John Edwin, de apariencia seria, delgado y con bigote cuida un pequeño cuaderno como si fuera la propia Biblia, allí escribe un sin fin de números en plumón azul que ningún otro puede entender y los cuales le referencia la nueva instrucción que debe dar.

“¡Aguante un minuto!”, “¡déle más rápido!”, “¡está quedado!”, “¡puye la burra!” son frases pronunciadas por él cada 8 o 10 minutos, las cuales se mezclan con el bullicio del paradero, el freno de los buses, los motores y por su puesto del tráfico de la autopista.

Cuando llega a trabajar, su amigo Juan, vendedor ambulante y compañero de paradero lo recibe con una gran sonrisa, un “¿tonces qué?” y un jugo de naranja, siendo apenas las seis y cuarto de la mañana.

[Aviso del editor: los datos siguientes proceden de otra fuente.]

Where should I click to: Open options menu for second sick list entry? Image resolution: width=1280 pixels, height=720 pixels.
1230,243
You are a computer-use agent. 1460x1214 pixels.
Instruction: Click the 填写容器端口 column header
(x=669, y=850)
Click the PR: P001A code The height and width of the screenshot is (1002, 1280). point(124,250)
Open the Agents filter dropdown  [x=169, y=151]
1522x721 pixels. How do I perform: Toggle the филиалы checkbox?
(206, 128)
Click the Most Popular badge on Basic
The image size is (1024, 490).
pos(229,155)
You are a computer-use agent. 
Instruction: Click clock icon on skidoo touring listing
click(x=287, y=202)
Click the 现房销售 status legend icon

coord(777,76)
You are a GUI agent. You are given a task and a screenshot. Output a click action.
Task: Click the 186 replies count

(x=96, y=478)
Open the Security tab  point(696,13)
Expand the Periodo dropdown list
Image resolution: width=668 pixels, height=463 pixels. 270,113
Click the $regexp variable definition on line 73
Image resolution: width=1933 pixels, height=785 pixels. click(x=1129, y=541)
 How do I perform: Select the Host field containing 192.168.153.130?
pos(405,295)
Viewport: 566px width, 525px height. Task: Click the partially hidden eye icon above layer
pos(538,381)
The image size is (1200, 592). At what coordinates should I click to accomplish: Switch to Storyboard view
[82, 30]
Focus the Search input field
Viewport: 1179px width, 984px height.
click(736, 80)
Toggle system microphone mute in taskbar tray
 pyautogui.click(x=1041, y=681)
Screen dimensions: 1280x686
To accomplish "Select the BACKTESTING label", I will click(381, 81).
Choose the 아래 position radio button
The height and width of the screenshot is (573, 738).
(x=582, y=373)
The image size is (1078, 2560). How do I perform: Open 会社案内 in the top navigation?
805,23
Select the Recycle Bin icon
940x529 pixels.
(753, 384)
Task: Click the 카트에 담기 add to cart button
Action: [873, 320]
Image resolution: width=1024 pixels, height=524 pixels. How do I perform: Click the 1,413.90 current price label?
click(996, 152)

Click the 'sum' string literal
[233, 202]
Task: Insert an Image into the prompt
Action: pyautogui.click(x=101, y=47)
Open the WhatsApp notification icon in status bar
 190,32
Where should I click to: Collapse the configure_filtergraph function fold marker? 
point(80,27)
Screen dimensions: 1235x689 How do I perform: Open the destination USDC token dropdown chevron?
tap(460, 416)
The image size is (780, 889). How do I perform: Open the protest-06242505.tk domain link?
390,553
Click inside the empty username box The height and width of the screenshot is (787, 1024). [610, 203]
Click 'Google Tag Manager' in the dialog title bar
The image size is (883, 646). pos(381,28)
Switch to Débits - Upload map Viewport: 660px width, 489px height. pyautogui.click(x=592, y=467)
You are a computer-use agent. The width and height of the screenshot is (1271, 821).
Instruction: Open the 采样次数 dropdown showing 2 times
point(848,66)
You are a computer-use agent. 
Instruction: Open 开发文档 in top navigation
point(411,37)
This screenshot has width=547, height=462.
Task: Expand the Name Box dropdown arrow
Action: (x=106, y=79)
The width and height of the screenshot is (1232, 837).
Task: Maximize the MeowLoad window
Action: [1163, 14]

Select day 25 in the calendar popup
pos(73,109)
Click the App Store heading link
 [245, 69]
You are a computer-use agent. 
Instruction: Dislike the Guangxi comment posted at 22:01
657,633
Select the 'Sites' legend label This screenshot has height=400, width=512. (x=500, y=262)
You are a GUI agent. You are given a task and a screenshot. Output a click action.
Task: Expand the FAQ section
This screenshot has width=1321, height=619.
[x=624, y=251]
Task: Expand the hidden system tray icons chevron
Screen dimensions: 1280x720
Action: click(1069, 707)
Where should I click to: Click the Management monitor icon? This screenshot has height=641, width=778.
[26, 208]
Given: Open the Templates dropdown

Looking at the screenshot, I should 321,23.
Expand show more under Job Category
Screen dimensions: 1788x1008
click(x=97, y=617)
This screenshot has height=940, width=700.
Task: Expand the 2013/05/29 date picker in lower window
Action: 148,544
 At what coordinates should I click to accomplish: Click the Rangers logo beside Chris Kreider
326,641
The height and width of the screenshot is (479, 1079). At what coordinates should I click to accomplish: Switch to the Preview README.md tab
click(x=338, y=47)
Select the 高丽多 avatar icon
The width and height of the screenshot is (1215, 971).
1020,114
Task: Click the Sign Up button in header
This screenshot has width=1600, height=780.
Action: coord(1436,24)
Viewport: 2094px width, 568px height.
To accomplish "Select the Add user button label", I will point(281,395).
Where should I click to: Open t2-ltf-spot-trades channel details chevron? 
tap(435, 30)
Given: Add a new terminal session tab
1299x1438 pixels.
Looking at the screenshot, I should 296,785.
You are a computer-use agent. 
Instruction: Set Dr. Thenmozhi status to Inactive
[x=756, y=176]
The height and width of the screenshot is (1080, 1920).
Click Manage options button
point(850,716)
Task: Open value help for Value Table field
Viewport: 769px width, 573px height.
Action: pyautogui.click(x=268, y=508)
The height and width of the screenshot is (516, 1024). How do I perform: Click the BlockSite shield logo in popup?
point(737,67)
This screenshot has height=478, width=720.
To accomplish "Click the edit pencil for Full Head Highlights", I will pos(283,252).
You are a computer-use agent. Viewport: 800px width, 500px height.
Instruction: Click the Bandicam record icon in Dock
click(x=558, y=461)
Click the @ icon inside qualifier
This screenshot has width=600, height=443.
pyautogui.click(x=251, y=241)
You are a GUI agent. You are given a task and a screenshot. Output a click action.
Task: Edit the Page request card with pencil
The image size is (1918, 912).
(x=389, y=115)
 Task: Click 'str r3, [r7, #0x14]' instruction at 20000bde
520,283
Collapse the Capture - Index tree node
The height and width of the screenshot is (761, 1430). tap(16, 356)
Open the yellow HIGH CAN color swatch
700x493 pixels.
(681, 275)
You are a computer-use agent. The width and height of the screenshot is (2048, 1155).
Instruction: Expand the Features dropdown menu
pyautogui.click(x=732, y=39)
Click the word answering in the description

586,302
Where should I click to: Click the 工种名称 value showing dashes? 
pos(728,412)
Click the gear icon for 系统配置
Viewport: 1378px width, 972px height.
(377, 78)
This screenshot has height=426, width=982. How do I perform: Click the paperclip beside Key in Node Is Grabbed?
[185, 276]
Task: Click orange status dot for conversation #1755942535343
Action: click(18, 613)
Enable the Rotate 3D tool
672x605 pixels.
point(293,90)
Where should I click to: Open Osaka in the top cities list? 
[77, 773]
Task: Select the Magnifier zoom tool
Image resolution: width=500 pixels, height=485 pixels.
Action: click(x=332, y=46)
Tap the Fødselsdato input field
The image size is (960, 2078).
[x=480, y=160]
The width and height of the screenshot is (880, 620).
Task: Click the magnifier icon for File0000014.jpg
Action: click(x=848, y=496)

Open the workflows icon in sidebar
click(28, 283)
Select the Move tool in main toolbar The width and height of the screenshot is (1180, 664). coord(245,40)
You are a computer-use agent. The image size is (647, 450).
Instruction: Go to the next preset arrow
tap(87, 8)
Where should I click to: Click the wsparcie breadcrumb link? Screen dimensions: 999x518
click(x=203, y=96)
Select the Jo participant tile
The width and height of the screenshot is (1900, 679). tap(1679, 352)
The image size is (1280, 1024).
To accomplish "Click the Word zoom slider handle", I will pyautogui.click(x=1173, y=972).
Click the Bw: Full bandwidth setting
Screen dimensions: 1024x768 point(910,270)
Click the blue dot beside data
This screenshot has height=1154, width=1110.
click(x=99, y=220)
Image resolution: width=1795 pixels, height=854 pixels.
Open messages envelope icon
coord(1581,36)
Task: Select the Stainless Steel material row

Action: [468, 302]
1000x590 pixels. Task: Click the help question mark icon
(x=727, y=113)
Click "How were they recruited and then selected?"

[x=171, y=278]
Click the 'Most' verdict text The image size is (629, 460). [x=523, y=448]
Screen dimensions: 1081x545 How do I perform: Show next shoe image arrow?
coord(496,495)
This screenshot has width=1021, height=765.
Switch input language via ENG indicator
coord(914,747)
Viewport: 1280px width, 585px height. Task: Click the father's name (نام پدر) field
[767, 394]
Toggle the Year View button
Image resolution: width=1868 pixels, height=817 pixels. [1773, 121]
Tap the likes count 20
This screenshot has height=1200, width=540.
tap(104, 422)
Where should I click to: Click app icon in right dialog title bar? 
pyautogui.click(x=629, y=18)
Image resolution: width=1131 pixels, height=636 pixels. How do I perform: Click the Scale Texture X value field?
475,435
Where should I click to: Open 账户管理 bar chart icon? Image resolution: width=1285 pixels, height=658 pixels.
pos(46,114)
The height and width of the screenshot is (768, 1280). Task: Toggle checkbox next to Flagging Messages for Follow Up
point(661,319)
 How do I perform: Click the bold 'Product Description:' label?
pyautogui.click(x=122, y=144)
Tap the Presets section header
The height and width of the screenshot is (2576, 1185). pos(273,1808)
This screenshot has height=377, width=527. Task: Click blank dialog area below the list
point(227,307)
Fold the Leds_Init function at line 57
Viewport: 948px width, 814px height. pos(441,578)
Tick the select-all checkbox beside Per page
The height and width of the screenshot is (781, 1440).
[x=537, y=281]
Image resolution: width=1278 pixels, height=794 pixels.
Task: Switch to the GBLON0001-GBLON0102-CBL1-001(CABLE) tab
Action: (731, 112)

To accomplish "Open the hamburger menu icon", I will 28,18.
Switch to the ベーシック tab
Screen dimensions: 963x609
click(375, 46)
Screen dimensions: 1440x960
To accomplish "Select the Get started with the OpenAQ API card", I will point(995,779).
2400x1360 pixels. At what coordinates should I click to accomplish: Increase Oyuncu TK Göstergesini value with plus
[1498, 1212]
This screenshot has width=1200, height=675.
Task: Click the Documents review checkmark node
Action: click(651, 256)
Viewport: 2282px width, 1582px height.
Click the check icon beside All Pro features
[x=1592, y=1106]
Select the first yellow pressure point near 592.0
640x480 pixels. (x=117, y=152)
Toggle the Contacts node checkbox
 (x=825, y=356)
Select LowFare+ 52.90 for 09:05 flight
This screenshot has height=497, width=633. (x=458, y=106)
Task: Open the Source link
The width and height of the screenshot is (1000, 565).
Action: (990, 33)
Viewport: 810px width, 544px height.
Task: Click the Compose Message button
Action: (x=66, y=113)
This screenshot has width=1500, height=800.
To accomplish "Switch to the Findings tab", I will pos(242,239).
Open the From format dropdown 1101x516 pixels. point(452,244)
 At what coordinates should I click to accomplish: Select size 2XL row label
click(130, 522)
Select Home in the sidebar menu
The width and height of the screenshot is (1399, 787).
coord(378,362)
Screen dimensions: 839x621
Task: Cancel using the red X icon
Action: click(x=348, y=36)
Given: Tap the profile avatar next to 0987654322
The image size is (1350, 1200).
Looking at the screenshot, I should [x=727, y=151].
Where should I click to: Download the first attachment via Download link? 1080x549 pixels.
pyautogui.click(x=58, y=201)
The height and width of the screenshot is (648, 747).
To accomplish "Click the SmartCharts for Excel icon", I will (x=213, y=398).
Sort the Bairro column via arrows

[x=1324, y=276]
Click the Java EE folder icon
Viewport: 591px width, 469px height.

Desde entonces, por su mente y lado pasan 4 rutas de la empresa Cóndor Limitada, dos de la carrera 30, una de la avenida Boyacá y otra de la avenida 68, las cuales debe hacer parar con el fin de que sus compañeros, los conductores, no se peleen por los pasajeros.

El día se hacía cada vez más claro, el sol salía lentamente y nos íbamos calentando, la monotonía de su trabajo me aburría y me preguntaba como resistía si siendo ya la una de la tarde no había probado bocado alguno.

En el inquietante sube y baja de aquellos buses, de repente como si hubiera hecho caso a un llamado, su mirada se desplaza a la derecha. Se fija intensamente en las empanadas, las pequeñas lunas naranjas y grasosas que vende Natalia y las mismas que se terminan convirtiendo en su almuerzo, onces y medias nueves.

A las 5:30, cuando volví de clases, me percaté que John Edwin estaba en el mismo sitio donde lo había dejado, junto a un carrito de pinchos, arepas y mecato. Lo único que cambiaba de ese ambiente ensordecedor era la luz, ésta era casi nula y los cuadros de la camisa de Edwin se desvanecían en las sombras.

Qué difícil o fácil es ganarse la vida. Son ciento cincuenta mil pesos reunidos entre quinientos y quinientos que le da, de propina, cada conductor.

Permanecer de pie, no poder sentarse tranquilo a comer, respirar aire contaminado, arriesgarse a tener un accidente son los desafíos que afronta aquel hombre que lo único que pretende es evitar la estúpida guerra entre buses que se viene presenciando en la cuidad, desde hace muchos años.